* [Given request] Render the stretch of data from the line containing "Point to the kitchen" through the line containing "Select the Family", both included, as a Markdown table with the columns Row and Entry. Number each line in Row, give its text in Entry, and omit blank lines.

* [Records for this task]

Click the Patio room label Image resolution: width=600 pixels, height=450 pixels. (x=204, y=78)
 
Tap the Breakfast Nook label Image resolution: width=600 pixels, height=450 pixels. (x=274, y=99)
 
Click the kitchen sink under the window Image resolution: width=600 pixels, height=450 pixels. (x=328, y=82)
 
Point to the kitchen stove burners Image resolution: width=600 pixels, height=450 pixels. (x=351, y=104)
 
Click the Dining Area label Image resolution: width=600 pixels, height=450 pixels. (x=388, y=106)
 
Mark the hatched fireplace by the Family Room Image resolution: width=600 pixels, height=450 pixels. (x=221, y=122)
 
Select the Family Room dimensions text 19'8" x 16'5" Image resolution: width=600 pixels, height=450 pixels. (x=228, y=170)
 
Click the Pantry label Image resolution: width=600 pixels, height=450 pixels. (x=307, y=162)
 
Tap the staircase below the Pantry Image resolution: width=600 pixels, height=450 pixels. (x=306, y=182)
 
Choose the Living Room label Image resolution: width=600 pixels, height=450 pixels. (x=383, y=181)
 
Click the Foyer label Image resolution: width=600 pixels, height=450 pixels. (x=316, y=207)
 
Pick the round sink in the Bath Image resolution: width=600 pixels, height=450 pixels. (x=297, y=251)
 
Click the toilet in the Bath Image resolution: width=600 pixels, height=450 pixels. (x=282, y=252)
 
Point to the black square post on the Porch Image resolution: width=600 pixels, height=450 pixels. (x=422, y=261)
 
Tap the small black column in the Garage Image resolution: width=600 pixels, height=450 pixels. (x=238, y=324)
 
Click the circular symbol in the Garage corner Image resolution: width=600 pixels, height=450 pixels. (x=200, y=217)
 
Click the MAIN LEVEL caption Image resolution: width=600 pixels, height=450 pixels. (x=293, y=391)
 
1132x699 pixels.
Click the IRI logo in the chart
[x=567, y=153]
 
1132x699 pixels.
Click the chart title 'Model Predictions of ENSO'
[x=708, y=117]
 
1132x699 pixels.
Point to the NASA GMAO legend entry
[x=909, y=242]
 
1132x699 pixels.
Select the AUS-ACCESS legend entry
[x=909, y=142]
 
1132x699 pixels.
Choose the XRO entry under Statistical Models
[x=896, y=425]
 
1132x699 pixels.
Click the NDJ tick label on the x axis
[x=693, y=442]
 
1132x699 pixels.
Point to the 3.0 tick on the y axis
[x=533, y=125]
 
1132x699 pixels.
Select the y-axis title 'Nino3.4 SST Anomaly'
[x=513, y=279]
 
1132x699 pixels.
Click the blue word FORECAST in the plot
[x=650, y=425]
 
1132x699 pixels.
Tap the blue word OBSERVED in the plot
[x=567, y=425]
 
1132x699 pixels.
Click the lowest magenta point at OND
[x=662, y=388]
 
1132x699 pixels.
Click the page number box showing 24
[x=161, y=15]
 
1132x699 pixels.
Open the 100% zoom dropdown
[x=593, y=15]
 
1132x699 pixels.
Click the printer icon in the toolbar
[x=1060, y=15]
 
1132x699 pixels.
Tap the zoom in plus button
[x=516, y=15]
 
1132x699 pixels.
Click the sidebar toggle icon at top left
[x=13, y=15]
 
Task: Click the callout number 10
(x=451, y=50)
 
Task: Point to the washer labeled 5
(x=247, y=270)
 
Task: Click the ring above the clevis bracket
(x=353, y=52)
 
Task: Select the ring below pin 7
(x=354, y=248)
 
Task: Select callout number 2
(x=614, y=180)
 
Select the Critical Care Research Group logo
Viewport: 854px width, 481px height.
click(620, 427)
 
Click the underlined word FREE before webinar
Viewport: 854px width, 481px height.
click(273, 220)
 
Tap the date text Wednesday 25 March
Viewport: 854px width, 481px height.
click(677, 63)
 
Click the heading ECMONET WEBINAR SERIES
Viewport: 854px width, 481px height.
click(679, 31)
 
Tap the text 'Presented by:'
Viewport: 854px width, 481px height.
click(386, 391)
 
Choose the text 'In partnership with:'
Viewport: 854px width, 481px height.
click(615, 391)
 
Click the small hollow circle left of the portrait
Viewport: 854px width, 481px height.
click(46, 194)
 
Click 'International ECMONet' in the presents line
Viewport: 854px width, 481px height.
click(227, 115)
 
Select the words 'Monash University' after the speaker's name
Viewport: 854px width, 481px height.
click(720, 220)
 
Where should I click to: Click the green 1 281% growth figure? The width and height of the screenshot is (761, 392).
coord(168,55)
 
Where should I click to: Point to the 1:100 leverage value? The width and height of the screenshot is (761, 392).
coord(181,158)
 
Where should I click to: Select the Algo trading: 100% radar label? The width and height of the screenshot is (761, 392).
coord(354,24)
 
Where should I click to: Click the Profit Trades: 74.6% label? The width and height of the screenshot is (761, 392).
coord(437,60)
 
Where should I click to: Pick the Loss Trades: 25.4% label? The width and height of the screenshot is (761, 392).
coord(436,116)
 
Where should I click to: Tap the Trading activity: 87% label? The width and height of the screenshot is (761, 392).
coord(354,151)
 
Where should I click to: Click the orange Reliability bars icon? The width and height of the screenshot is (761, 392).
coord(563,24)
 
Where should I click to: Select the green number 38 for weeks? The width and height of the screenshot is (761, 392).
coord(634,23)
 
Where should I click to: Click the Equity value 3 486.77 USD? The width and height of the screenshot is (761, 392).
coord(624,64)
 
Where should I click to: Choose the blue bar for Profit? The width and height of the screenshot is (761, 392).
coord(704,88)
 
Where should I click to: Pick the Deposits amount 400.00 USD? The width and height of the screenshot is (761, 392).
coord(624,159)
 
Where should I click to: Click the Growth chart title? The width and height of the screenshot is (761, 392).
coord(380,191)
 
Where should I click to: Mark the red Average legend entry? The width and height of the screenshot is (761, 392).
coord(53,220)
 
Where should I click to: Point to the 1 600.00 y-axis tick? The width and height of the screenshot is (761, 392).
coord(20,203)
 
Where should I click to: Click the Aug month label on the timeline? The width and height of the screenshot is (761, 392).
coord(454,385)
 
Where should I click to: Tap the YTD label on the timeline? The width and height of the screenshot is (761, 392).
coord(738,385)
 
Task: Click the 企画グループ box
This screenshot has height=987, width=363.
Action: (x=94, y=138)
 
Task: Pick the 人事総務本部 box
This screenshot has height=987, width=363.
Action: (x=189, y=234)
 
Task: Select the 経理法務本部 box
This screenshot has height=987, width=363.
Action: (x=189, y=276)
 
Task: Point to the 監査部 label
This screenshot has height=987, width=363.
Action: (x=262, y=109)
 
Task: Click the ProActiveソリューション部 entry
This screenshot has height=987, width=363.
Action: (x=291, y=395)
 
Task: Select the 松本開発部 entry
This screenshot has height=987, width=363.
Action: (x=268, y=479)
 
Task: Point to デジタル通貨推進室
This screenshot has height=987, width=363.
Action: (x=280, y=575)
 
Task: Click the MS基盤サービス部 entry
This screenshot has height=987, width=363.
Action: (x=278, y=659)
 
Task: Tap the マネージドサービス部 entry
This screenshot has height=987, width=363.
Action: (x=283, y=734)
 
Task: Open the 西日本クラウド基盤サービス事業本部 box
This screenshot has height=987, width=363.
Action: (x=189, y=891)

* [Answer to the exercise]
| Row | Entry |
|---|---|
| 1 | Point to the kitchen stove burners Image resolution: width=600 pixels, height=450 pixels. (x=351, y=104) |
| 2 | Click the Dining Area label Image resolution: width=600 pixels, height=450 pixels. (x=388, y=106) |
| 3 | Mark the hatched fireplace by the Family Room Image resolution: width=600 pixels, height=450 pixels. (x=221, y=122) |
| 4 | Select the Family Room dimensions text 19'8" x 16'5" Image resolution: width=600 pixels, height=450 pixels. (x=228, y=170) |